Dr Anupa Nandi
Luteal phase defect - what is it and what can be done?
Updated: Jun 1, 2020
What is luteal phase and why is it important?
The time from ovulation till the periods is called luteal phase.
Following ovulation, corpus luteum is formed, which secretes mainly progesterone and also some oestrogen.
Progesterone prepares the uterus for embryo implantation.
In absence of pregnancy, the corpus luteum degenerates 9-11 days after ovulation resulting in fall in the level of progesterone.
This in turn leads to shedding of the uterine lining and vaginal bleeding during periods.
In the event of pregnancy, the pregnancy hormone, HCG (human chorionic gonadotrophic hormone), maintains the corpus luteum and stops it from degenerating.
The function of corpus luteum is essential for first 7-9 weeks of pregnancy, after which the placenta takes over.
Progesterone is important for embryo implantation and maintenance of early pregnancy. Inadequate luteal phase or progesterone can lead to infertility/miscarriage.
What is short luteal phase?
Normal luteal phase duration is mostly 14 days.
However, it can vary between individuals and luteal phases lasting between 11-17 days are considered normal.
A luteal phase ≤8-10 day is considered short.
Many women can have occasional one or two cycles with short luteal phase. This does not impact their chances of natural conception.

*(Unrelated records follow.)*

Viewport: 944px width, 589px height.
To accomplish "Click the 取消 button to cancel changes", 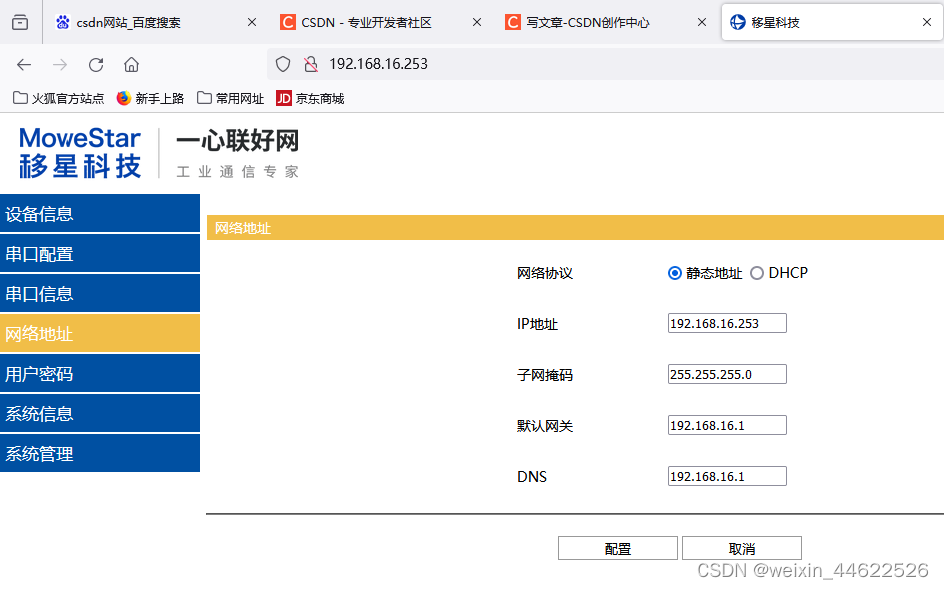I will coord(741,547).
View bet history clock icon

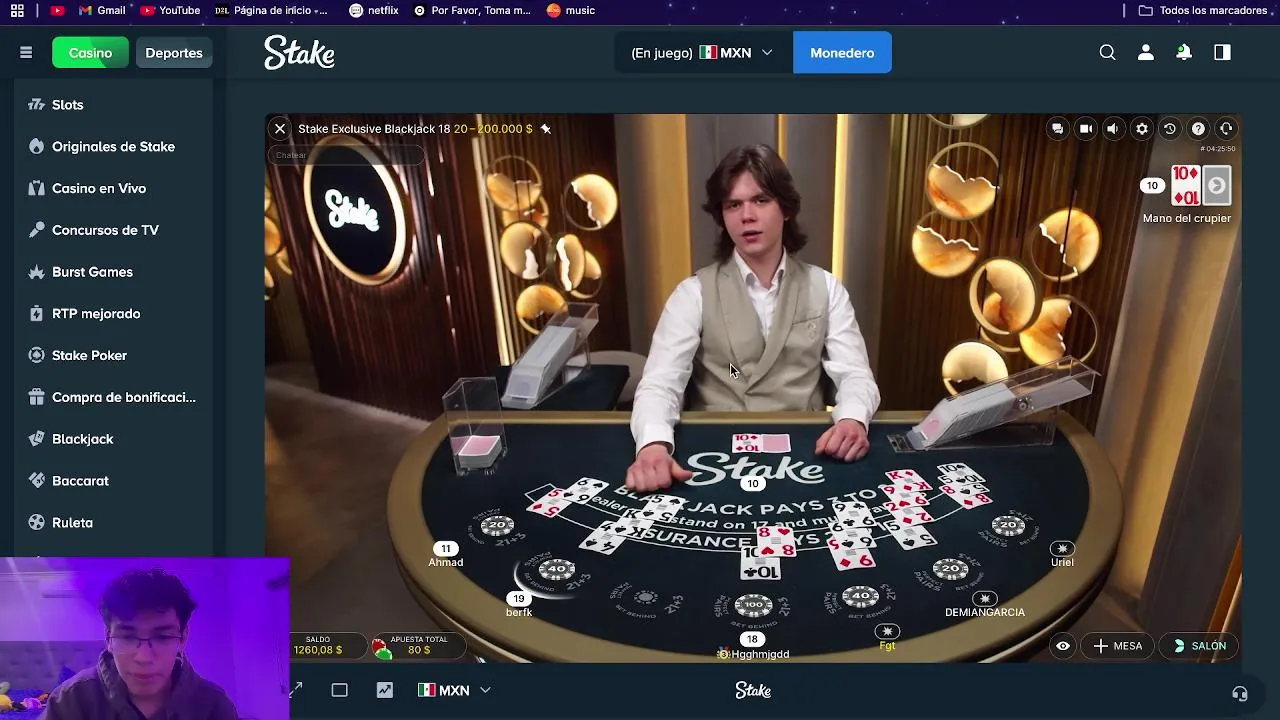[x=1169, y=129]
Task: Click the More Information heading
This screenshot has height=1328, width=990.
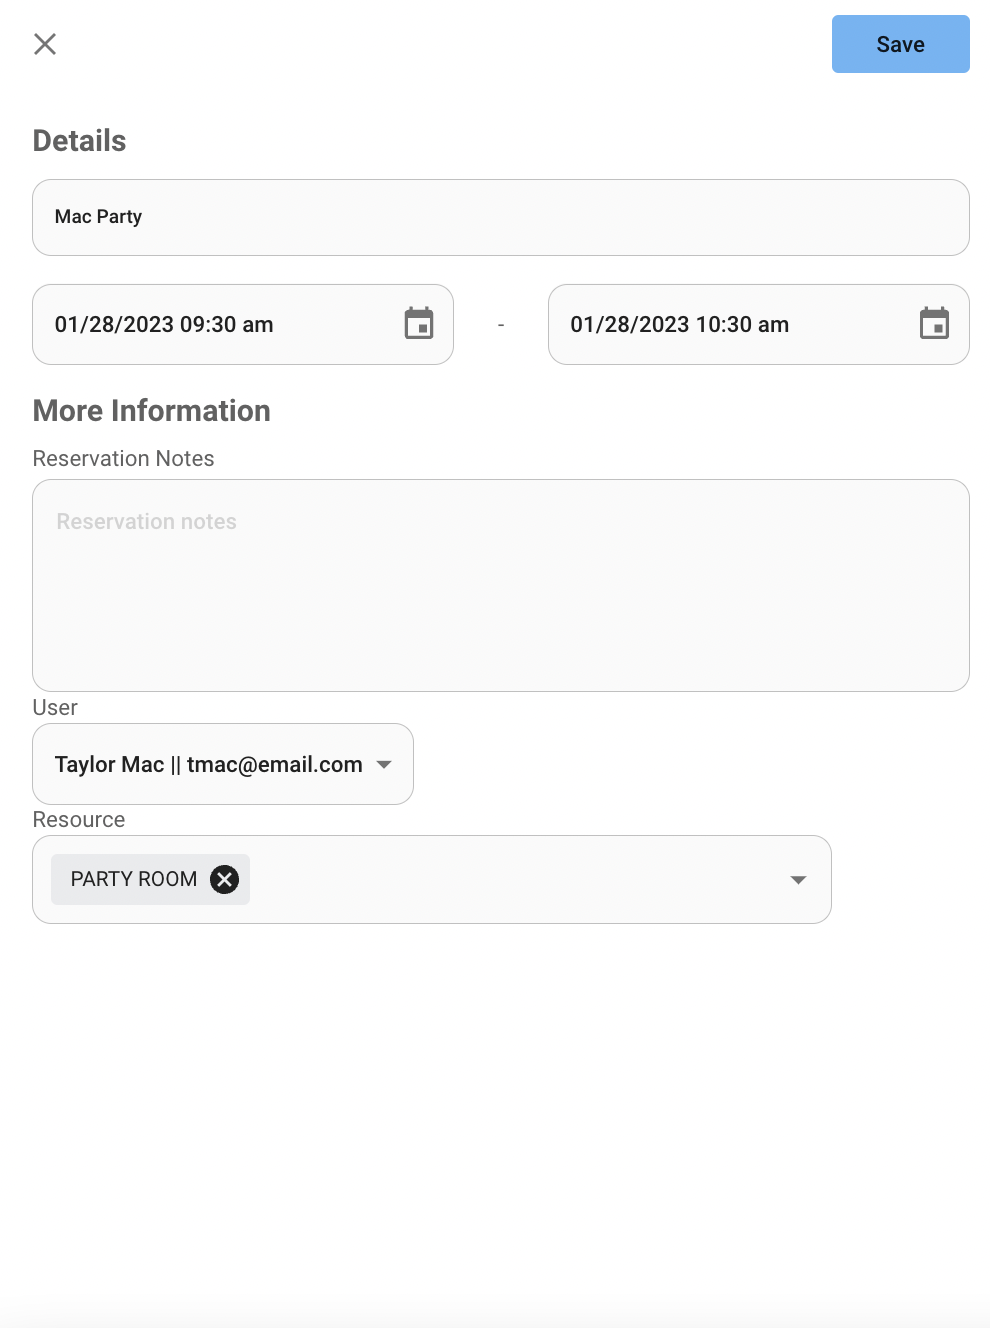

A short phase (<8 days) can only cause a delay in conception if it is consistently present in most months. Studies have shown that the chances of such persistent short luteal phase are quite small (<3%).
What is luteal phase defect?
Luteal phase is considered defective or deficient if the progesterone level is not sufficient to maintain the uterine lining (endometrium) for embryo implantation or growth.
However, it is highly controversial if luteal phase defect at all exists.
The controversy arises due to the following facts:
Cycle length can vary month to month in the same woman, who is perfectly ovulating, depending on number of days required for ovulation.
The progesterone is secreted by the corpus luteum in a pulsatile fashion. The progesterone level can be low in between the pulses. So it is possible to find a relatively low progesterone level in a totally normal luteal phase.
There is a lack of reliable test to diagnose this disorder.
The progesterone level in early pregnancy is a combined contribution from corpus luteum and also from the developing embryo. Hence a low progesterone in early pregnancy can mean a defective corpus luteum or intrinsically abnormal pregnancy that is destined to miscarry or both.
What causes luteal phase defect or short luteal phase?
It is a subtle form of ovulation defect. Altered hormone levels causing defective ovulation can cause luteal phase defect.
Excessive exercise, anorexia, eating disorder, severe stress can cause hormonal imbalance by suppressing hypothalamus (gland in the brain). This can cause luteal phase defect.
Thyroid and prolactin disorders can also cause hormonal imbalance and cause problems with ovulation and in turn luteal phase defect.
Obesity, smoking is also found to be associated with luteal phase defect.
Older women, with hormone dysfunction are also at higher risk of having luteal phase defect.
Can low ovarian reserve cause short luteal phase?
Low ovarian reserve in younger women is not associated with luteal phase defect, a study involving 755 women showed.
Luteal phase defect symptoms:
There are no specific symptoms of luteal phase defect.
It can be associated with:
Having period within a week of positive ovulation test
Luteal phase defect diagnosis:
Diagnosis of luteal phase defect is difficult due to the challenges discussed above.
According to ASRM, there is no proven practical standard to diagnose luteal phase defect.
The only way to diagnose a short luteal phase is to check the number of days from positive surge on urinary ovulation test and time of onset of periods.
An interval of 8 or fewer days from time of positive ovulation test to menstruation is considered short as per ASRM.
Checking progesterone level is NOT a diagnostic tool to detect luteal phase defect. Progesterone level can vary from cycle to cycle and also in the same cycle as it is secreted in pulses. There is no minimal fertile level for progesterone. Hence it should not be used to diagnose luteal phase defect.
Endometrial biopsy is not a reliable tool to differentiate fertile women and women with luteal phase defect according to randomised controlled trials.
Basal body temperature is also not a reliable method to diagnose luteal phase defect and hence not recommended.
What are the treatment options?
Treatment is indicated only for women with persistent short luteal phase <8 days, as detected from urinary ovulation test and onset of menstrual bleeding.
Treatment would include correction of life style factors, such as avoiding smoking, reducing weight for obese but avoiding excessive exercise.
Correction of thyroid or prolactin defects if any.
Correction of defect in ovulation using ovulation-inducing agents like clomiphene citrate/letrozole. However, these treatments should be undertaken with strict ultrasound monitoring due to risk of multiple pregnancies.
Using progesterone supplement after ovulation to correct the luteal phase should be avoided, as it delays menses and creates false expectation of pregnancy, increases stress.